GOAL OF THE EXERCISE = Please count the lines in this listing that include the string "computer", and give only the number.
□ □ □
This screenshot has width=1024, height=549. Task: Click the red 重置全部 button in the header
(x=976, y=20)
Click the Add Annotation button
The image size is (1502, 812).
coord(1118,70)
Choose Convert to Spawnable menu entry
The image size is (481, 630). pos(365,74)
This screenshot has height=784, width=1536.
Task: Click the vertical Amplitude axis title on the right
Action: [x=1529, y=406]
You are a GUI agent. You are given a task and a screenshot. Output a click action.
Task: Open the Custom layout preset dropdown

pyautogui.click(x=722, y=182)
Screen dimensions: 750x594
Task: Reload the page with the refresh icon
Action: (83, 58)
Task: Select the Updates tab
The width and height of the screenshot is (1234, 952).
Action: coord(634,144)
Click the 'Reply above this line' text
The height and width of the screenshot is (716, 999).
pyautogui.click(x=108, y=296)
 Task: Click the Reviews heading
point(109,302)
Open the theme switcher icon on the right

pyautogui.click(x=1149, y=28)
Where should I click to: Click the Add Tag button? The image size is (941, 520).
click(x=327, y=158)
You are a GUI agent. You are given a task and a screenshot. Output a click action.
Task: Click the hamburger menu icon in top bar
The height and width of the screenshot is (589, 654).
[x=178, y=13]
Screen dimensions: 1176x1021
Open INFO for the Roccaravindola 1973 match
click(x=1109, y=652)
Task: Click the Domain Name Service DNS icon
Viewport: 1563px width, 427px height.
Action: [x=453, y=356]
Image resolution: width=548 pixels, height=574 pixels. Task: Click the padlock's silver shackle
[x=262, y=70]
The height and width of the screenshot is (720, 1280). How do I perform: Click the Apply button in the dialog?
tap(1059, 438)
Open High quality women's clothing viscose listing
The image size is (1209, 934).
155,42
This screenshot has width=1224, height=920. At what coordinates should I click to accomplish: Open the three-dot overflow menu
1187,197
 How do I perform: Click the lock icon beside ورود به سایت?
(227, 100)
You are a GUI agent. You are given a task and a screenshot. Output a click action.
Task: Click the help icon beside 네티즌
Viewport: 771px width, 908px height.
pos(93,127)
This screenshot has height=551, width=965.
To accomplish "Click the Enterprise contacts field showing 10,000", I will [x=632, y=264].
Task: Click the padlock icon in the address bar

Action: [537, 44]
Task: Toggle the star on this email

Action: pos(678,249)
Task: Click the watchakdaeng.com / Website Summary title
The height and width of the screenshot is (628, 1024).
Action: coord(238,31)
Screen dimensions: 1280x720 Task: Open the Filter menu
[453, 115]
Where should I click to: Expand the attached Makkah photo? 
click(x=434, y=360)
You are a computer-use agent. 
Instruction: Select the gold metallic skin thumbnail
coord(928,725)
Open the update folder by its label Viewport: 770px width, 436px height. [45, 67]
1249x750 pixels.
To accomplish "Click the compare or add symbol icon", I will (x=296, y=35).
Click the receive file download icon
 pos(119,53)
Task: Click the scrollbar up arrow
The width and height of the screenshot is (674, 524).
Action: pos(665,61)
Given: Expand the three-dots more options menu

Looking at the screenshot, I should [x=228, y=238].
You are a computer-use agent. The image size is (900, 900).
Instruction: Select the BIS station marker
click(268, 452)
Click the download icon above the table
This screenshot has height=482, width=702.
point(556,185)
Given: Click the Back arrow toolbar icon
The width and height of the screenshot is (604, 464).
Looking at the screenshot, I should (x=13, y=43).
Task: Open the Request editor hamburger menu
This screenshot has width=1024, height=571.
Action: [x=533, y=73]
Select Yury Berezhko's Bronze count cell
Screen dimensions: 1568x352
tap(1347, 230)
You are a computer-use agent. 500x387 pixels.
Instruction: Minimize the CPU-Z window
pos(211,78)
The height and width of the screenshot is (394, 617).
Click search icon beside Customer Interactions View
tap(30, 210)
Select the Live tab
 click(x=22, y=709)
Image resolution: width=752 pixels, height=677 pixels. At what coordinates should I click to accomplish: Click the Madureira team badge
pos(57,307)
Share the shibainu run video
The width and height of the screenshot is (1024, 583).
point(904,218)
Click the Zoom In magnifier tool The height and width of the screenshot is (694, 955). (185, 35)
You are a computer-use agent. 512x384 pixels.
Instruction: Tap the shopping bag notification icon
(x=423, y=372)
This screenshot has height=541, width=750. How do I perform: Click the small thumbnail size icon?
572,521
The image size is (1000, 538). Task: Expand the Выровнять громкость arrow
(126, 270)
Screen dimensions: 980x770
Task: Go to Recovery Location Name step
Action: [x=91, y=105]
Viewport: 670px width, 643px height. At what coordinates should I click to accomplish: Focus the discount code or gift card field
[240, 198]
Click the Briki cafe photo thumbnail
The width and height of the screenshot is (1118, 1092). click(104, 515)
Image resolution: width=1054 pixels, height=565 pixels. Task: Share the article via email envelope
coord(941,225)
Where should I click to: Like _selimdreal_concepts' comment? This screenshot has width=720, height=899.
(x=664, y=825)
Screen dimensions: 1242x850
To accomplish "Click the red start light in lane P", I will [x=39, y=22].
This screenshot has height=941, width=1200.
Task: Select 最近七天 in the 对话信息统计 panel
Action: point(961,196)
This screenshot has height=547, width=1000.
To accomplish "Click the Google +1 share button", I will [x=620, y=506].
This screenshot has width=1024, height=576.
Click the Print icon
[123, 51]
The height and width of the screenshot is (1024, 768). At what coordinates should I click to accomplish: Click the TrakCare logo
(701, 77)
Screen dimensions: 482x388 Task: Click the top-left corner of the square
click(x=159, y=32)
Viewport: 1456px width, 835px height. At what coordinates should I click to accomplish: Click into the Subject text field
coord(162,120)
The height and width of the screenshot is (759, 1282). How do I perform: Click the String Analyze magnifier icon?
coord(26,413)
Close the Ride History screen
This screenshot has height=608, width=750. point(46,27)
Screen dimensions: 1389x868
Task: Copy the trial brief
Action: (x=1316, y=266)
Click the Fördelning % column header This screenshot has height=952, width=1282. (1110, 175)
□ □ □
WRITTEN SOLUTION = 4